The first plenary session at this year's North American Cystic Fibrosis Conference (NACFC) will focus on new research to develop cutting-edge therapies, including novel approaches for people with nonsense and ultra-rare mutations, as well as the challenges and opportunities that lie ahead as we work to develop novel genetic therapies. Plenary II will focus on what we can expect in the new era of highly effective modulator therapies and the challenges remaining to develop treatments for people with rare mutations. Plenary III will cover how CF care will change to meet the changing needs of the CF community.
Plenary I
Emerging Technologies for CFTR Restoration in All People With CF
Thursday, Oct. 31, 4:30-6 p.m. CT
Genetic therapies, including RNA therapies, gene therapies, and gene editing, hold the key to a cure for cystic fibrosis and are moving toward the clinical realm at an unexpected pace. Moving from the promise of these technologies to the reality of effective therapies for the underlying cause of the disease for all people with CF and a cure for CF will require time, tenacity, and vision. Marie Egan, MD from the Yale School of Medicine, will review the power of genetic therapies, outline the obstacles and challenges that lie ahead, and discuss what success looks like as we move toward therapies that address the underlying defect for all people with CF and a cure for cystic fibrosis.
Plenary II
Entering the Era of Highly Effective Modulator Therapy
Friday, Nov. 1, 9-10 a.m.

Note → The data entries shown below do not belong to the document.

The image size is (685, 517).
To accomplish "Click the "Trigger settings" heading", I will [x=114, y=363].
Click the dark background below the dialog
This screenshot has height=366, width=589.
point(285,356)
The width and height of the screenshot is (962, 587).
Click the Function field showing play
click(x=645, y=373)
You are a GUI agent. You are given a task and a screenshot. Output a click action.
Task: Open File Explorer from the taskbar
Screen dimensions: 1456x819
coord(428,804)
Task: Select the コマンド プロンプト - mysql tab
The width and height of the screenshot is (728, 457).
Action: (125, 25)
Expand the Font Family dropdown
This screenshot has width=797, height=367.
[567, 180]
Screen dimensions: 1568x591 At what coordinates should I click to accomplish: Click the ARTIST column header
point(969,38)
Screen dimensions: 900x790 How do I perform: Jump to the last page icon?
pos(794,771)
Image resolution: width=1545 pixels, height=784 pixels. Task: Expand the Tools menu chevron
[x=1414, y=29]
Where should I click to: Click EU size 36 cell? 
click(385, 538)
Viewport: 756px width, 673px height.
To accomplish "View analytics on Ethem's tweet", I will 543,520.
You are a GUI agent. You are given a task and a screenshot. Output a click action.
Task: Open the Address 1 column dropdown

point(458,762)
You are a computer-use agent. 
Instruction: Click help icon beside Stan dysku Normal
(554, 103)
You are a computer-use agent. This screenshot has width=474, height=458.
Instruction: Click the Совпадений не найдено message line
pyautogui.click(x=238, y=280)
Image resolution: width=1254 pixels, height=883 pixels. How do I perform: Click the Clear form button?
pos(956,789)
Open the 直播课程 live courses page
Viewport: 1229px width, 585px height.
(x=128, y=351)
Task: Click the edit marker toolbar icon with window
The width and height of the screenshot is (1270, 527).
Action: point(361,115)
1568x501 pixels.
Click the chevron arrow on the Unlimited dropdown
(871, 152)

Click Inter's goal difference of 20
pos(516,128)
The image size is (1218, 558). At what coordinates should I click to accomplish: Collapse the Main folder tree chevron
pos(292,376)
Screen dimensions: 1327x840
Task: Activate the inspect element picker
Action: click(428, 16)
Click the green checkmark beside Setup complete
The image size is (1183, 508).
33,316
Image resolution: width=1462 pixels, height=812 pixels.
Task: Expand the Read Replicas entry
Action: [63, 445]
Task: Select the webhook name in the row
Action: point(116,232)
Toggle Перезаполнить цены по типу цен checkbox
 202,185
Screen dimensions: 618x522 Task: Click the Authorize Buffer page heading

CTIn this session, Professor Jane Davies from the National Heart & Lung Institute, Imperial College in London, will describe the progress and the promise of highly effective CFTR modulator therapies for people with CF. She will highlight the long-term benefits such therapies have had on the relatively small proportion of the CF community for whom a highly effective modulator has been available for several years -- those with the gating mutation G551D who are on ivacaftor -- and use this evidence to describe the impact we might expect from a triple-combination drug in a larger population. The additional opportunities posed by introducing CFTR functional restoration in early life will be illustrated with pre-school and infant data.
Plenary III
Evolution of CF Care: Innovation & Impact
Saturday, Nov. 2, 9-10 a.m. CT
Peter Mogayzel, MD, PhD, from the Johns Hopkins School of Medicine, will walk us through past challenges and how our care model has met those challenges and built upon what we've learned to prepare for the future. As we enter a new era of therapeutics, now is the moment to consider what should shape how CF care evolves to meet the changing needs of people with CF and their families. Following his presentation, Sue Sullivan, RN, Oregon Health & Science University OHSU, Terri Laguna, MD, MSCS, from Ann and Robert H. Lurie Children's Hospital of Chicago, and Cindy Brown, MD, of Indiana University, will join Dr. Mogayzel for a panel discussion about the factors that should influence how CF clinical care evolves to support the needs of everyone with CF.